Harvard Coach Ed Krass didn't hesitate to point out why Harvard (2-0 Ivy, 6-5 overall) dropped its first match to B.C. in a decade. All he had to do was notice the two missing spaces on the bench usually reserved for top-seeded Cristina Dragomirescu and fifth-singles Co-Captain Nicole Rival.
"If you lose one player, you lose two points of the game," Krass said. "Needing five points to win, one player can cost you 40 percent of the match."
"And then, you have to scramble to find depth," Krass added. "Psychologically, there's a lack of the comfort factor, when you're using certain players that haven't been to the well in terms of competition."
Dragomirescu or not, the Eagles (11-13 overall) overpowered a Harvard squad which lacked the gangbuster intensity that pulverized ninth-ranked Pepperdine in late March.
deLone Shark
Amy deLone arguably fought the sharpest battle but came up short in her three-set struggle against the Jennifer "No Pain" Lane, the fourth-ranked player in the East.
The Eagles' Pam Piorkowski--the region's fifth-ranked player--then downed a torrid Jamie Henikoff in an atypical 6-2, 6-4 victory in second singles.
"I just didn't play well," Henikoff said.
Boston College's Michelle Chua followed in third singles, bouncing Jen Minkus in straight sets, 6-1, 6-4.
With B.C. leading 3-0, Eagle Kate Sullivan widened the gap in a straight-set defeat of freshman Melinda Wang.
"Katie has been playing out of her mind," B.C. Coach Mark Burns said.
Freshman Erika Elmuts momentarily rescued the Crimson--one match away from burial at this juncture--as she ravaged Regina Fagan in straight sets.
Tricia Small kept Harvard alive in a three-set drubbing of Angie Gabbatt. After dropping the first set by a 7-6 count, Small rebounded to impale Gabbatt--surrendering just one game to the Eagle in the final two sets.
Doubles Decimation
Eagles' Chua and Sullivan shot past the doubles tandem of Minkus and Elmuts, 6-2, 6-3, in second doubles.
B.C.'s Fagan and Gabbatt then defeated Small and Wang in straight sets.
"We had already clinched the match by this point," Gabbatt said. "Not that's any reason for [Small and Wang] to have given up. We were really psyched to play."
First doubles competition yielded a showdown for an NCAA Eastern Regional berth between the Harvard demolition duo of Henikoff and deLone, and the Eagles' Lane and Piorkowski.
"[deLone and Henikoff] are hungry. This will be a big match for the NCAA berth," Krass commented prior to the contest.
But Lane and Piorkowski outplayed the Crimson's terminating tandem in straight sets by a 6-3, 6-1 count.
The Eagle pair aggressively charged the net and pounded the yellow globe to master the match.

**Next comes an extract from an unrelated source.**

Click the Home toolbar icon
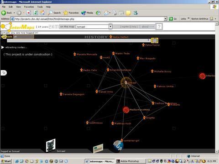Screen dimensions: 219x164 [x=42, y=13]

"We tried to approach a lot and smash the ball down the middle to get them out of the groove," Piorkowski said. "And, I think Amy [deLone] was tired from the three-set match with Jen [Lane]."
The win for the B.C. duo virtually insures a trip to the NCAA championships in Gainesville, Fla., next month.

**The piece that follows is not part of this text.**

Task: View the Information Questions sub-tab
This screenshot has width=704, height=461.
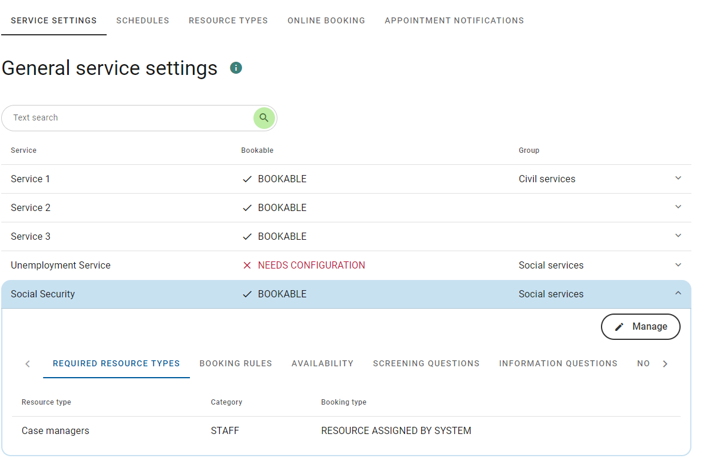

THE NOTEBOOK: Harvard will defend its eight-year stranglehold on the Ivy League title as it hosts Ivy Co-champion Yale Friday at 2 p.m. and Brown Saturday at noon. President Derek C. Bok is expected to attend both matches.
Yale
Friday at 2 p.m., the Yale women's tennis team invades Bern Tennis Center for a showdown between last year's Ivy co-champs. Last year, the Elis upset the Crimson, 5-4, to snap Harvard's 45-game Ivy winning steak, dating back from the 1982-83 season.
Yale is led by Lynn Rosenstrach, who is ranked in the Eastern Regional top 10. In 1988, Harvard mauled Yale, 7-2.
YALE
Saturday at noon, Brown will play the Crimson in another key Ivy League matchup. Despite dropping a 6-3 decision to Harvard last year, the Bruins figure to make a serious bid at the Ivy title this season.
Anna Sloan, the nation's 29th-ranked player, and Anne Fitzpatrick, the nation's 37th-ranked player, anchor the Bruin squad. In 1988, Harvard thrashed Brown, 7-2.